Я оглядываю все в последний раз, и вертолет продолжает полет по маршруту патрулирования. Только после этого я отрываюсь от телеобъектива. Не хочу, чтобы кто-то знал, каким именно объектом я интересовался.
В оставшиеся полчаса я пытаюсь убедить себя в том, что у береговой охраны свои задачи и что она вовсе не обязана немедленно доставить меня в город.
В конце концов я же увидел то, что мне было нужно. По окончании своих воздушных приключений я на такси возвращаюсь в пансион.
Я позволяю себе роскошь пообедать, хотя добропорядочные граждане Кронсхавена отводят это время для чашки кофе. Мне остается одно — как следует играть свою роль и готовиться к схватке. А желудок напоминает, что продолжать диету больше не следует.
Выбрав неподалеку приличный ресторан, я погружаюсь в царящую в нем атмосферу спокойствия: в дверях меня встречает, словно постоянного посетителя, обер-кельнер. Он сопровождает меня до самого столика, затем тактично поясняет смысл написанного в меню. На его руках — перчатки безукоризненной белизны.
Я нарочно позволяю себе и этот ресторан, и безмятежность его тишины, и неимоверно долгий обед. Все это для того, чтобы поиграть на нервах своего невидимого противника. Время теперь работает против него.
Но и переигрывать не следует. Я допиваю свой кофе, оставляя на подносе крупную банкноту. Обер-кельнер почтительно провожает меня до двери.
Посмотрим, что делается на улице.
Дождя нет, но улицы все еще тонут во влаге, несущиеся по ним автомобили заляпаны грязью. Небо прояснилось, в разорванных облаках виднеется молочная синева неба.
В институте у меня остались кое-какие дела. “Вольво” с утра оставлено перед комиссариатом, и я надеюсь, что у моих соглядатаев не нашлось достаточно смелости познакомиться с ним поближе.
А сами они здесь, рядом. И даже не стараются особенно маскировать свое присутствие — очевидно, долгое ожидание совсем их доконало. Как только я включаюсь в поток машин, синий “форд” срывается со стоянки за площадью. Похоже, терпение у них кончается, и не только у них, но и у тех, кому они посылают свои доклады. Так что помариновать их пару часиков перед институтом будет совсем нелишним.

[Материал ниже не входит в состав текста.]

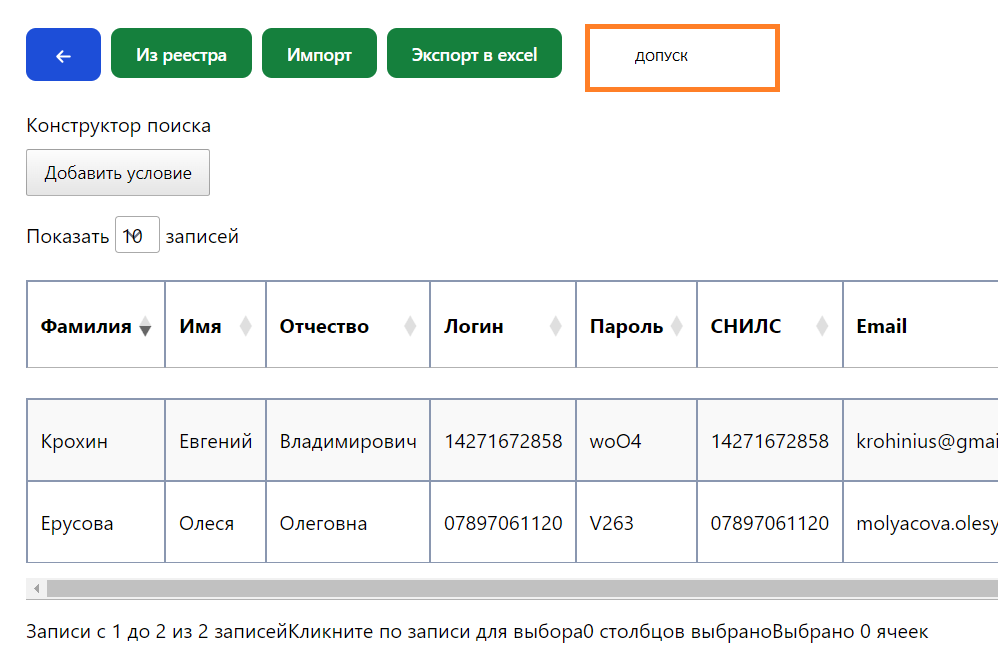998x657 pixels.
Task: Click the blue back arrow button
Action: pos(63,55)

Медленно двигаясь по улицам, я у каждого светофора проверяю, что делается сзади. “Форд” не обнаруживает признаков того, что жаждет обогнать меня, хотя это мощная, тяжелая машина, явно выбранная специально для того, чтобы служить мне эскортом.
Но пока что не возникает никаких осложнений. “Форд” добросовестно провожает меня до стоянки возле университета. Шагая по аллеям парка, замечаю, что и здесь не обходится без сопровождения. За мной чуть ли не по пятам идет приличного вида мужчина в плаще, в руках у него саквояж, с каким обычно ходят врачи, но я догадываюсь, что содержимое его — вовсе не ампулы и спринцовки.

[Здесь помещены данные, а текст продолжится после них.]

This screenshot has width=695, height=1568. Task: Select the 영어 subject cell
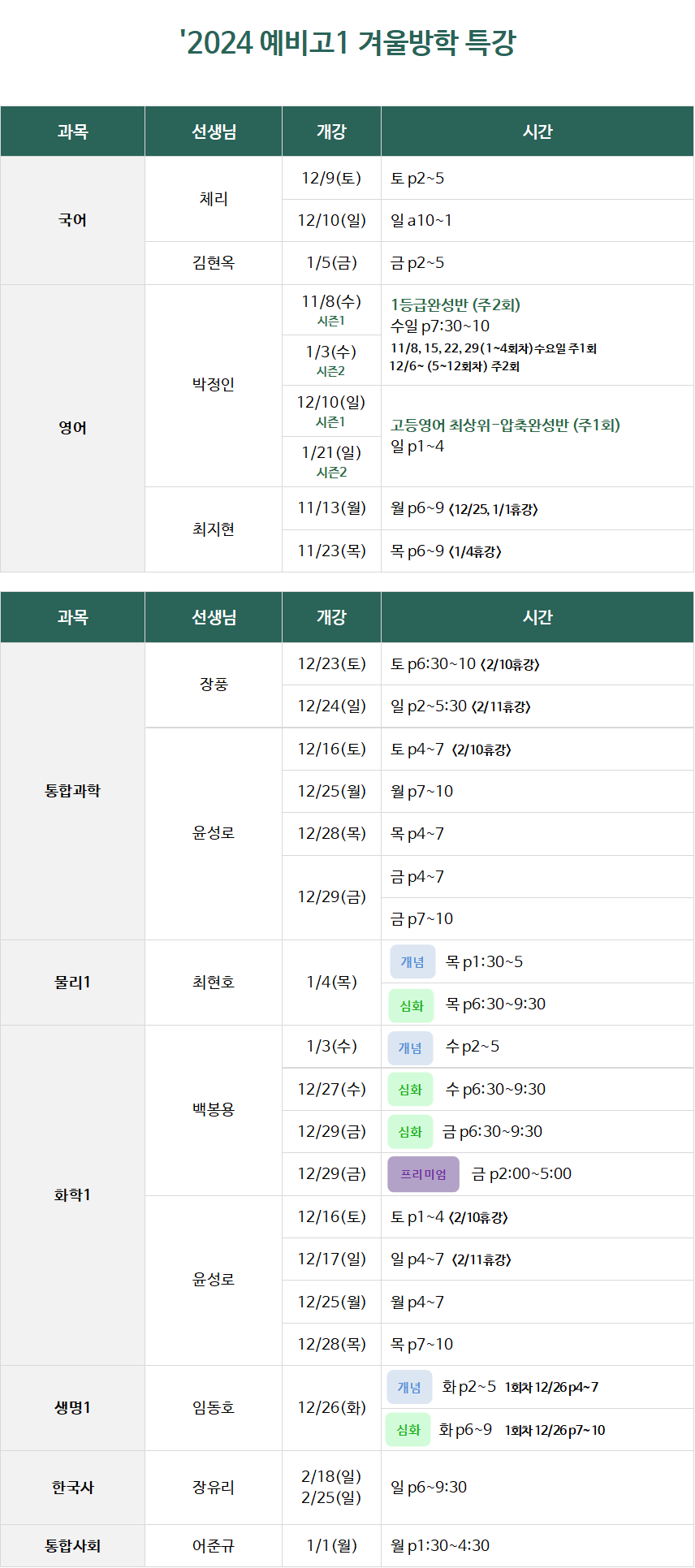point(73,428)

Размышляю я об этом как-то отчужденно, словно меня это вовсе не касается. Даже инстинкт самосохранения не может заставить меня ускорить шаги. На ходу я рассеянно поглядываю по сторонам — на грузные от влаги кусты, на дорожки, по которым стайками проходят студенты.

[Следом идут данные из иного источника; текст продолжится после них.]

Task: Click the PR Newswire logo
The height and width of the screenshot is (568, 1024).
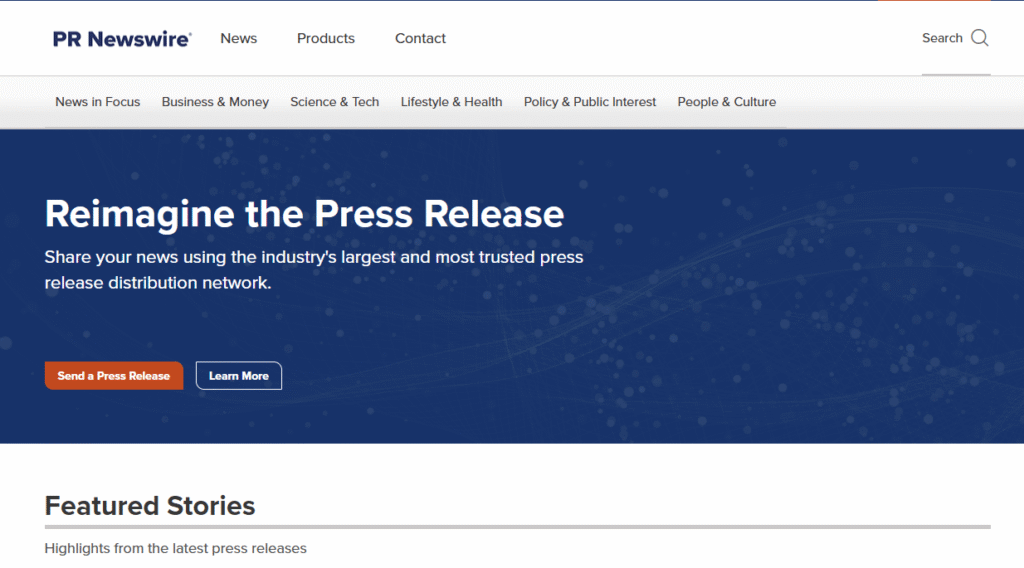Action: coord(122,39)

Я понимаю, что этот человек опасен. Когда он приближается, мне удается рассмотреть его получше. Он еще молод, ему наверное нет еще и тридцати, выглядит он намного интеллигентнее “Медведя”. Узок в кости, темнолик. Глаза живые, но близко посаженные, поэтому выражение лица не очень приятное. Он идет спокойной, неторопливой походкой, в какой-то момент мы даже оказываемся рядом, и он бросает на меня беглый, равнодушный взгляд, слишком равнодушный, чтобы не быть заученным. У “Медведя” это получилось бы лучше.
В голове мелькает безумная мысль — остановить его. Вот здесь, у дерева. И сказать, что он проиграл и я хочу узнать у него одно имя. Можно поторговаться насчет условий.
Но мне нечего ему предложить, незачем останавливать. Он всего лишь исполнитель — пусть хитрый и злой, но всего лишь исполнитель. Может быть даже, что это именно он убил Женю. Вмонтировал ампулу со смертельным ядом, рассчитал время, когда машина Жени появится у поворота, ждал в темноте, не терзаясь угрызениями совести готовил убийство. Теперь ему просто указали следующую жертву.
Нам не о чем договариваться. Один из нас проиграет и заплатит за проигрыш.